# Task to complete
In the lines below, look for "agent". Copy each line where it appears.

───── Dataset entries

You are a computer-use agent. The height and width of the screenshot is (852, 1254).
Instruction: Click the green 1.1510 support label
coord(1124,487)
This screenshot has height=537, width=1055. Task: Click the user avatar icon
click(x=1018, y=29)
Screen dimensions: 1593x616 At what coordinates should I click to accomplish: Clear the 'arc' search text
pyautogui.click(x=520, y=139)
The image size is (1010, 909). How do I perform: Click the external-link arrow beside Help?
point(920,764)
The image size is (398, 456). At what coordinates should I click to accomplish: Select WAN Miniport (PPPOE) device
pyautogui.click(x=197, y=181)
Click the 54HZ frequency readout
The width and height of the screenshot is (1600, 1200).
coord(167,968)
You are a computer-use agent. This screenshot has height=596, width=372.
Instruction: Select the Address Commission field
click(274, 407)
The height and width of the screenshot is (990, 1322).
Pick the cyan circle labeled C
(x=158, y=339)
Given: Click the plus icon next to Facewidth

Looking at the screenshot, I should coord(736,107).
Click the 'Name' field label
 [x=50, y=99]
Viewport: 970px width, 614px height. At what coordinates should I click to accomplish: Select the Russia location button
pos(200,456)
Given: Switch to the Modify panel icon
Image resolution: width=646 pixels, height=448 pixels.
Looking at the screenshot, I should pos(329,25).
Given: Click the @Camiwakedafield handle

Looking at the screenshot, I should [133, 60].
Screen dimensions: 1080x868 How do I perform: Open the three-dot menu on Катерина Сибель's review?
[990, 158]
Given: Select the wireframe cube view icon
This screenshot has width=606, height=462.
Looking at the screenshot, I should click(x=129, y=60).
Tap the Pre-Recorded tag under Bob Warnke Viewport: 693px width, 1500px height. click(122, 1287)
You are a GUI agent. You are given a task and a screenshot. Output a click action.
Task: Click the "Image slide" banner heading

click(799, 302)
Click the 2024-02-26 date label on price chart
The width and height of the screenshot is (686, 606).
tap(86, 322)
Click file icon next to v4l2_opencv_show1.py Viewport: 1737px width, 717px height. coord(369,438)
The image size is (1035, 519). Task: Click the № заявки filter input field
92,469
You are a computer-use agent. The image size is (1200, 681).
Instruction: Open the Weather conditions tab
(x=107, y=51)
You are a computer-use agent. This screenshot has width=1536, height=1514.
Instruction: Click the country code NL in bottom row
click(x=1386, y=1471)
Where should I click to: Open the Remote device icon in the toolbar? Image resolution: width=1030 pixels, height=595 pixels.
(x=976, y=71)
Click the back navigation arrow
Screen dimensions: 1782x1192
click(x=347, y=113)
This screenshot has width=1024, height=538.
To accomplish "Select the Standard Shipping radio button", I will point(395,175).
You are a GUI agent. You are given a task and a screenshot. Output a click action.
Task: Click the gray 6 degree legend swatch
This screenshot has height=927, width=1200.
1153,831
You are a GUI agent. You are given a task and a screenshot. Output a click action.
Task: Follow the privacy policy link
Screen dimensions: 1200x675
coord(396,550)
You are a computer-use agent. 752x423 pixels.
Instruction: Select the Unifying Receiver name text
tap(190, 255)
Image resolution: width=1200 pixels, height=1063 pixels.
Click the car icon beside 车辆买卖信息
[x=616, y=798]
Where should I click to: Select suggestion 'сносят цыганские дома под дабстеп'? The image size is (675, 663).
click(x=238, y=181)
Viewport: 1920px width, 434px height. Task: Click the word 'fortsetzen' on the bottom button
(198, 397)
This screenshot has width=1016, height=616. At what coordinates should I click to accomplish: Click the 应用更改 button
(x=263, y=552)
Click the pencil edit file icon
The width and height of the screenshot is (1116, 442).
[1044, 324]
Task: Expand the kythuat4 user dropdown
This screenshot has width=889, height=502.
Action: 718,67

──────────

# Task output
You are a computer-use agent. The height and width of the screenshot is (852, 1254).
You are a computer-use agent. This screenshot has height=596, width=372.
You are a GUI agent. You are given a task and a screenshot. Output a click action.
You are a computer-use agent. The image size is (1200, 681).
You are a computer-use agent. This screenshot has width=1536, height=1514.
You are a GUI agent. You are given a task and a screenshot. Output a click action.
You are a GUI agent. You are given a task and a screenshot. Output a click action.
You are a computer-use agent. 752x423 pixels.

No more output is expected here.